_WORK INSTRUCTIONS_. Within the records below, find the line with "The height and width of the screenshot is (297, 518)." and the line with "Where should I", then reproduce exactly those two lines and all lines between them, without any picture.
STUDY MATERIAL START
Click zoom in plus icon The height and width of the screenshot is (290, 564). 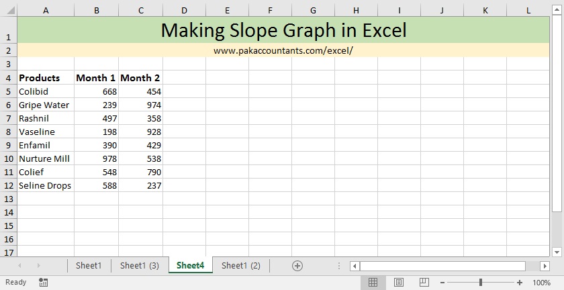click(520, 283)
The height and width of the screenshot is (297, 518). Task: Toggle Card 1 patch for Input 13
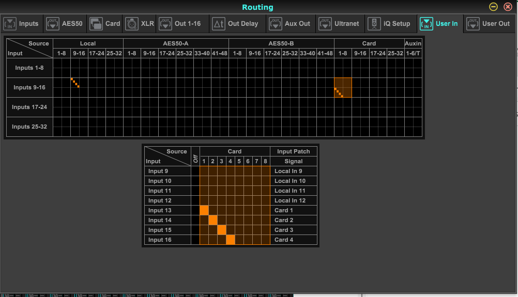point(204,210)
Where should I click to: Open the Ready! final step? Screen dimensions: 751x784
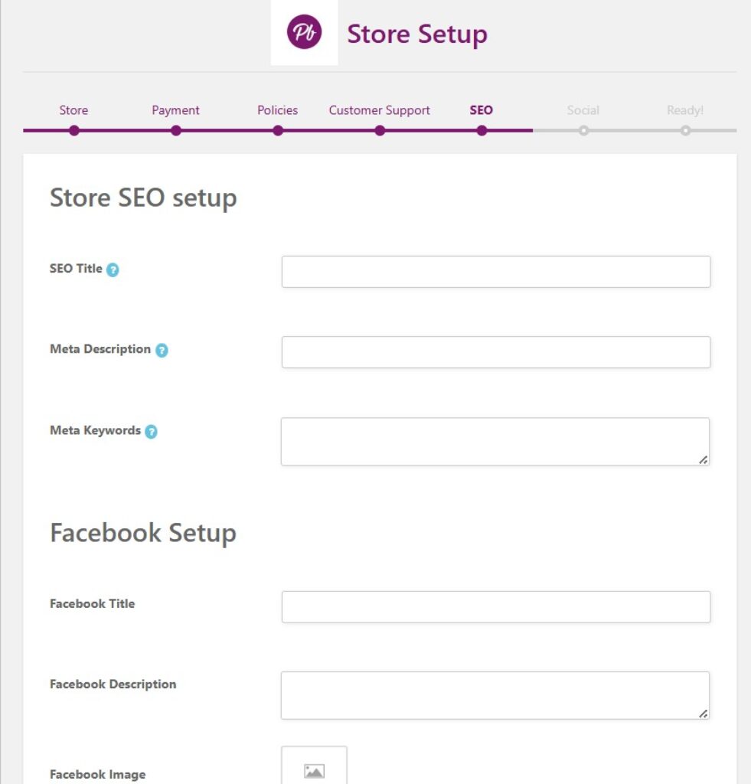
STUDY MATERIAL END
STUDY MATERIAL START
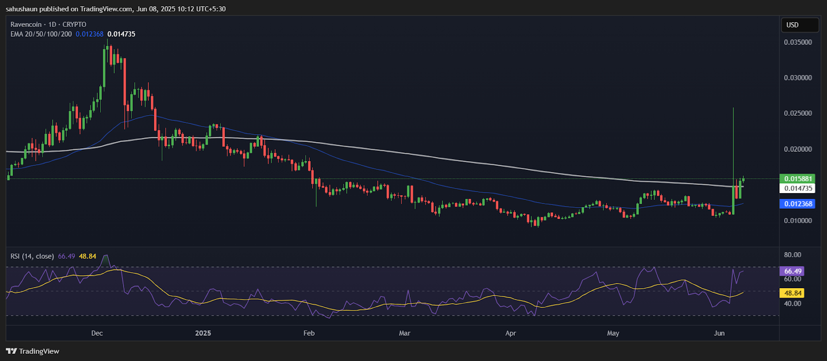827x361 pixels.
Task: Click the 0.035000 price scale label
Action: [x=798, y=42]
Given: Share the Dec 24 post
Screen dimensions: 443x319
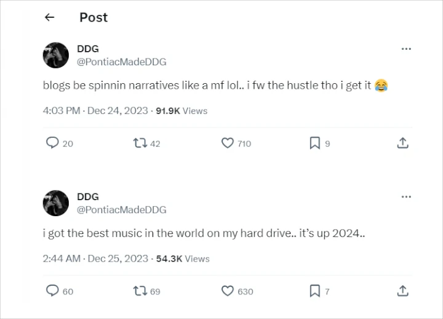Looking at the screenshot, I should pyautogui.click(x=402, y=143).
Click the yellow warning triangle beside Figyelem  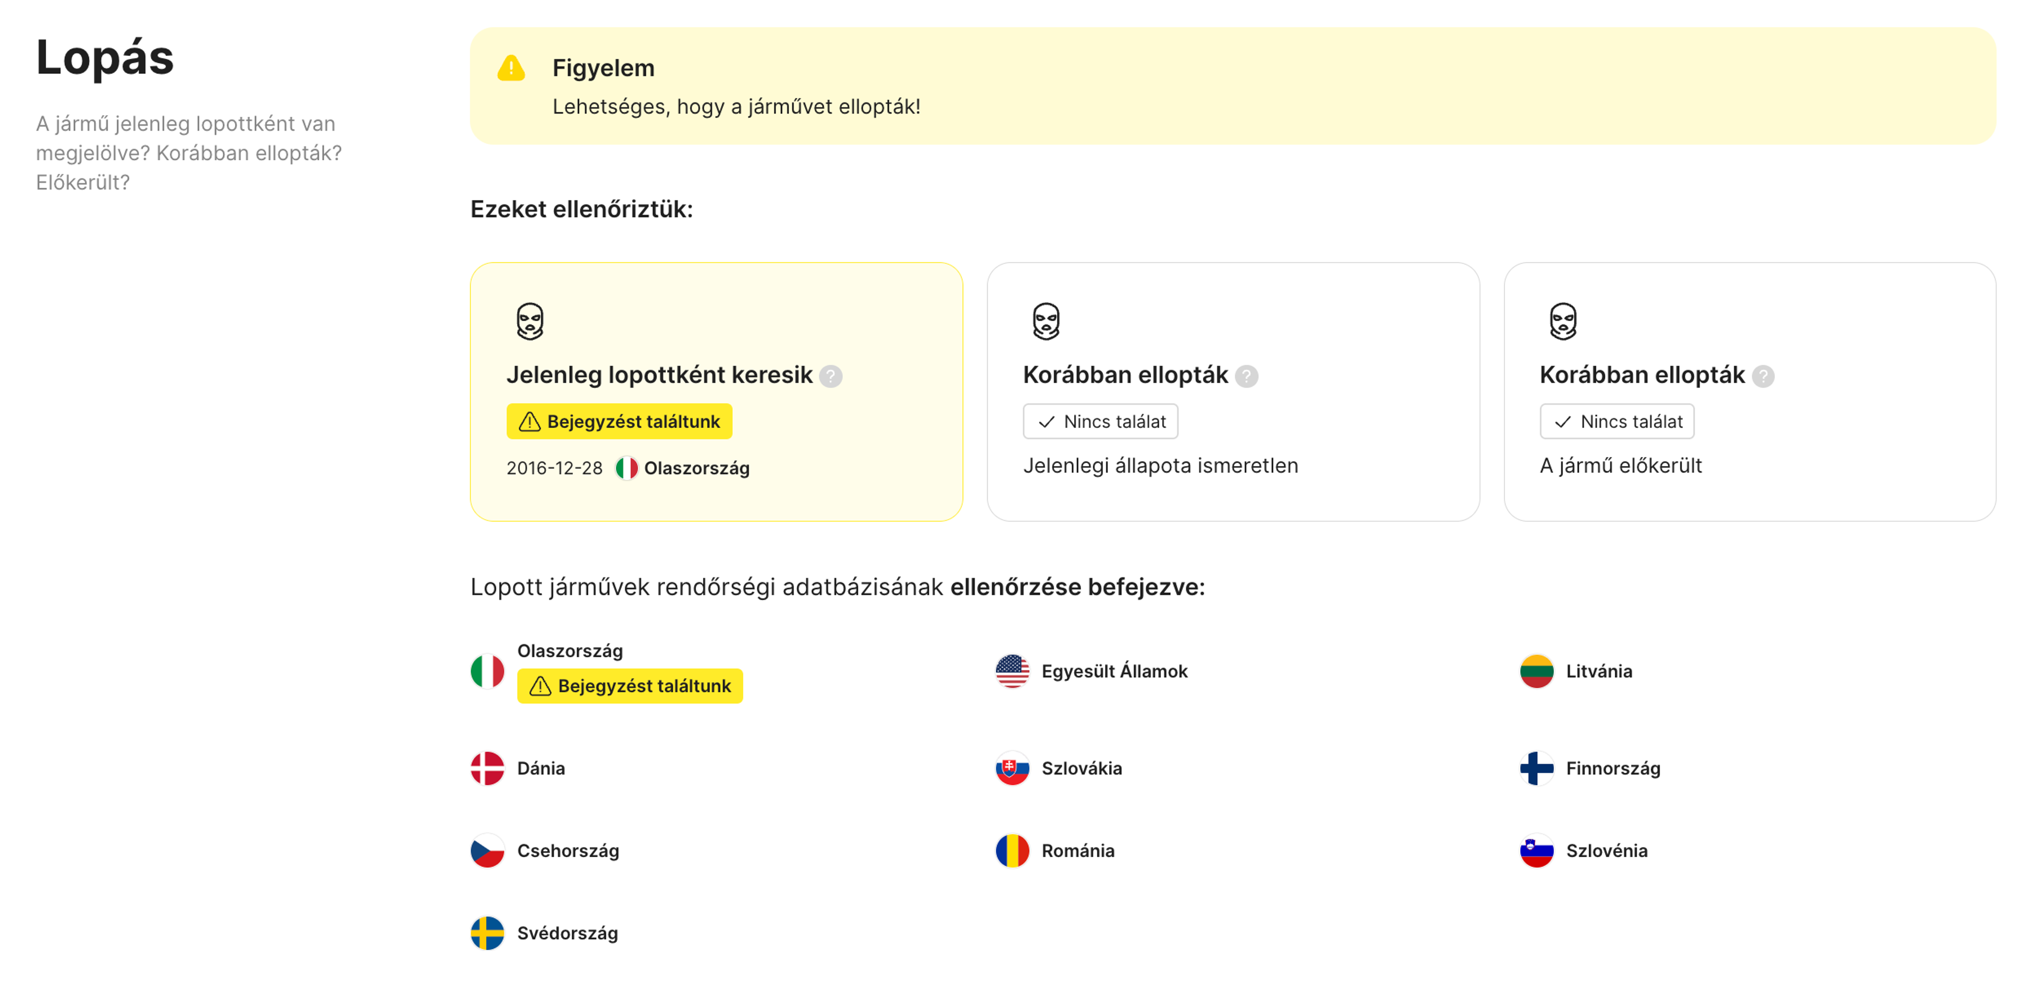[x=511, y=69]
STUDY MATERIAL END
_YOUR SOLUTION_.
The height and width of the screenshot is (297, 518). Task: Toggle Card 1 patch for Input 13
point(204,210)
Where should I click to: Open the Ready! final step? Screen dimensions: 751x784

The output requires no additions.